*PASSAGE PROVIDED*
┄┄┄┄┄┄┄┄┄┄

Background information
- Origin: East Lansing, Michigan, U.S.
- Genres: Shoegaze; ambient; post-rock; psychedelia; dream pop;
- Instruments: Guitar, voice, loops, effects
- Years active: 1991–present
- Labels: Lullaby, Projekt Records, Sonic Syrup, Automatic Entertainment, Line, Handmade Birds, Thisquietarmy, wavertone
- Members: Scott Cortez Melissa Arpin-Duimstra

= Lovesliescrushing =

American musical duo

Lovesliescrushing (stylized in lowercase as lovesliescrushing) is an American musical duo from East Lansing, Michigan, United States, formed in 1991. The two primary members of the band are Scott Cortez, who variously contributes guitars, loops and effects, and Melissa Arpin-Duimstra, who is the duo's vocalist. They are known for their dense and surreal psychedelic music drawing from shoegaze and dream pop, with unorthodox instrumentation and little to no drums.

Several guest musicians have joined the group for live performances over the duration of its career, including Michael Anderson (Turn Pale, Drekka), Ana Breton (Dead Leaf Echo, Mahogany), Andy Schiaffino (body / negative), Alyssa Browne and Andrew Prinz (Mahogany).

== History ==
=== Formation and early career ===
Cortez and Arpin-Duimstra formed Lovesliescrushing in 1991 in East Lansing and later moved to Tucson, Arizona. In 1992, the duo issued the Bloweyelashwish cassette LP on their own Lullaby label, featuring different mixes of the songs from their debut album, similarly titled Bloweyelashwish

Lovesliescrushing signed a record deal with Projekt Records, who issued their debut album on CD and cassette in 1994, along with the "Youreyesimmaculate" single. Ned Raggett of AllMusic later described the album as "an amazing sonic bomb".

The more experimental follow-up, Xuvetyn, was released in 1996. AllMusic called it "even more of a mindblowing blast than Bloweyelashwish, 20 minutes longer and extending the spirit of that album's collision between brute feedback and serene sculpture in astounding directions".

=== Other projects ===
Between 1996 and 2002, Cortez left Projekt to front Astrobrite on the Sonic Syrup label.

In 1997, Cortez and Anderson formed two short lived projects, Vir (who released the "Strika" 7" in 2000 on Drone Records) and Transient Stellar. The latter performed as Lovesliescrushing at Projektfest 1997, utilizing an early melding of jungle and shoegaze.

┄┄┄┄┄┄┄┄┄┄

*TO-DO LIST*
a: Check these three statements against the Lovesliescrushing article, and answer yes or no for each, quoting the words from the article that settle it. (i) The duo was formed in Tucson, Arizona. (ii) Ned Raggett wrote for AllMusic. (iii) Xuvetyn came out in 1996.
b: Pick up the Lovesliescrushing article after its last sentence and keep writing.

*DATA SECTION*
┄┄┄┄┄┄┄┄┄┄

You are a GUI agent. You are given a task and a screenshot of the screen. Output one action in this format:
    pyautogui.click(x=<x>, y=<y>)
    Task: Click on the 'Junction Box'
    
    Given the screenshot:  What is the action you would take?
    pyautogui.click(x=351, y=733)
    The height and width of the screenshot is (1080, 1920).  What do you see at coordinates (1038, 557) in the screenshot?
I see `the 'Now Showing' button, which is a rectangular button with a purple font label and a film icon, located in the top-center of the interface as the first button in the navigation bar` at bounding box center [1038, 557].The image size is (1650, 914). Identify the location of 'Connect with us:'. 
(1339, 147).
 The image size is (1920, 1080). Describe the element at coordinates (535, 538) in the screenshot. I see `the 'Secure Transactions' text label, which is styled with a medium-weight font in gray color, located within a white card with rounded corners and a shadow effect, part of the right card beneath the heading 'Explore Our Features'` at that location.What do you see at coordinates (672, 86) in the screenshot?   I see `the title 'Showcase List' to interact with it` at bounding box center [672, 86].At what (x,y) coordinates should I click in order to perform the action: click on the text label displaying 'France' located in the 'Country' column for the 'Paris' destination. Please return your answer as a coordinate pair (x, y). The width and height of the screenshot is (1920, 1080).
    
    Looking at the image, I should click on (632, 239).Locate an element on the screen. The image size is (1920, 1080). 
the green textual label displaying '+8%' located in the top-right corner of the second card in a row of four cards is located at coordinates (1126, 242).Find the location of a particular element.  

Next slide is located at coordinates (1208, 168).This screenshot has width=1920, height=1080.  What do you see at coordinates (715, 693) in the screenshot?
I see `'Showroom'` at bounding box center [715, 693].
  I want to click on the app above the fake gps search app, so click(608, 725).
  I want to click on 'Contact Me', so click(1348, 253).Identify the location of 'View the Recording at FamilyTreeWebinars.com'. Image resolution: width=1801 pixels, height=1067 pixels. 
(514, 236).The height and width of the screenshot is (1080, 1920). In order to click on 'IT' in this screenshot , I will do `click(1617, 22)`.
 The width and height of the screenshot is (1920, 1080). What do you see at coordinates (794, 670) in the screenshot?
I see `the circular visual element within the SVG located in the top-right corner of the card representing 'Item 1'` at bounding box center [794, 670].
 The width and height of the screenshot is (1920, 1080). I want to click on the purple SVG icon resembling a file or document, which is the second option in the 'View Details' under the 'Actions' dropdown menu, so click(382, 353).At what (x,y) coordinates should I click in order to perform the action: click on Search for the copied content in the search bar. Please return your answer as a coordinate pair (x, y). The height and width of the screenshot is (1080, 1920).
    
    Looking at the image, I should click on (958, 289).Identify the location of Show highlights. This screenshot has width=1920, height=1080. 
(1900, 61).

┄┄┄┄┄┄┄┄┄┄

*PER-TASK OUTPUTS*
a:
(i) No: "formed Lovesliescrushing in 1991 in East Lansing and later moved to Tucson, Arizona"
(ii) Yes: "Ned Raggett of AllMusic"
(iii) Yes: "Xuvetyn, was released in 1996"

b:
=== Return ===
Lovesliescrushing returned in 2002 with the Glissceule album, released by Sonic Syrup. AllMusic called it "a mesmerizing collection of beautiful noise, 17 tracks of pearly lightness, angelically naïve with drumless textures". It was followed later that year by Voirshn, a Projekt release consisting of tracks that were left off of "Glissceule". These albums relied on heavily processed guitar, and Cortez dubbed the band's new sound "glitch bliss".

The a cappella Chorus album appeared in 2007 on the Peru-based Automatic Entertainment label; a reworked version, CRWTH (Chorus Redux), was issued by the Line label in 2010.

In 2010, Projekt issued the Girl. Echo. Suns. Veils. box set, which included a bonus second disc titled Avianium (Microphona Magnetica); the latter was also issued separately as Aviatrix.

Lovesliescrushing released two albums in 2012, Shiny Tiny Stars (Handmade Birds) and Glinter (Thisquietarmy Records). They self-released the Ghost Colored Halo digital EP in 2013, reissued two years later on CD by Projekt.

In 2020 they returned with a split album with Peruvian noise artist Fiorella16 titled "Extrañas Letanías" the album featured a more dreary atmosphere and was released with no promotion.

In May 2025, The Numero Group announced that loveliescrushing has joined the label's roster. In August, an expanded deluxe edition of bloweyelashwish would be released in October 2025.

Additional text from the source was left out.